**WHAT IS EXPECTED**
Among the lines below, count those with the word "Given". Answer with the number only.

**DATA FOR THE TASK**
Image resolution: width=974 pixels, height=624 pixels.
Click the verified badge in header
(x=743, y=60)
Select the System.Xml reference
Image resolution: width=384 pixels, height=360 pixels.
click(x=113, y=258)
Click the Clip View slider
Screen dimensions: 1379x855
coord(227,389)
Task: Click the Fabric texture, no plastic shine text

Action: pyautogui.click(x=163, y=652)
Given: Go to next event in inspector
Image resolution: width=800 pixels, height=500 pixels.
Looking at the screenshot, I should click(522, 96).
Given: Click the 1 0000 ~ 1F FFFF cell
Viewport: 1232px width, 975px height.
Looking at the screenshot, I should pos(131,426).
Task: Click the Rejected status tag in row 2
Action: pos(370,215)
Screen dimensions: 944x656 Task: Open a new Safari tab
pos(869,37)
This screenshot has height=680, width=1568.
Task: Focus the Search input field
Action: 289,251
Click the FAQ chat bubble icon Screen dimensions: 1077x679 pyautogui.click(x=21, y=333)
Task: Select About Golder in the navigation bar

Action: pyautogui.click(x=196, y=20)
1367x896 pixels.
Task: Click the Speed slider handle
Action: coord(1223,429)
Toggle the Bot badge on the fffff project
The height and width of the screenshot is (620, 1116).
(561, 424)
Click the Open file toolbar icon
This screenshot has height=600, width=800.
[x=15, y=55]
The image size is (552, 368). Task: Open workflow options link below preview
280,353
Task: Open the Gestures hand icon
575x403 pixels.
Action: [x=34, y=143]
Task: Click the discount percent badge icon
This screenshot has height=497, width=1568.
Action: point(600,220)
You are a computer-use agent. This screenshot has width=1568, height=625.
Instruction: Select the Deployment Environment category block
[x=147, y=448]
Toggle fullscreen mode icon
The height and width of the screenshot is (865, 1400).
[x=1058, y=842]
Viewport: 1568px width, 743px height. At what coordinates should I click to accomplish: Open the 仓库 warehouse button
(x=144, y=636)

**EXERCISE ANSWER**
2